● **Problem**
Print exactly and only the lines that run from the one containing "The height and" through the end of the material, please, omitting pictures.

● **Exercise material**
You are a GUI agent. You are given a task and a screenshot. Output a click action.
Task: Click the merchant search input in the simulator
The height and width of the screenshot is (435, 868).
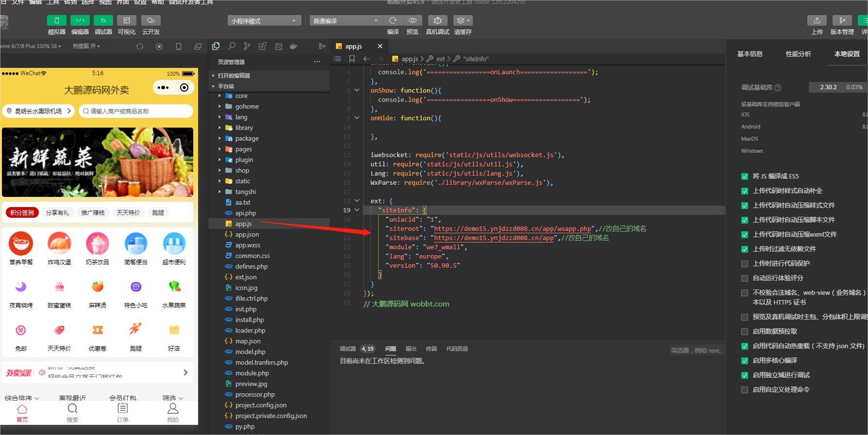coord(136,111)
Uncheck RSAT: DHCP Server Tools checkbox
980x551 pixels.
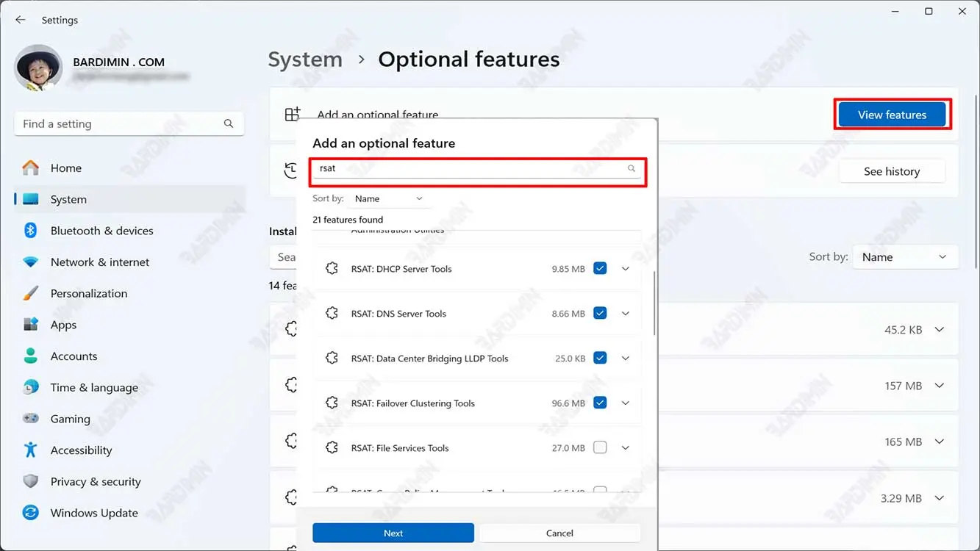click(600, 269)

● **Result for this task**
The height and width of the screenshot is (435, 868).
coord(136,111)
Uncheck RSAT: DHCP Server Tools checkbox
980x551 pixels.
click(600, 269)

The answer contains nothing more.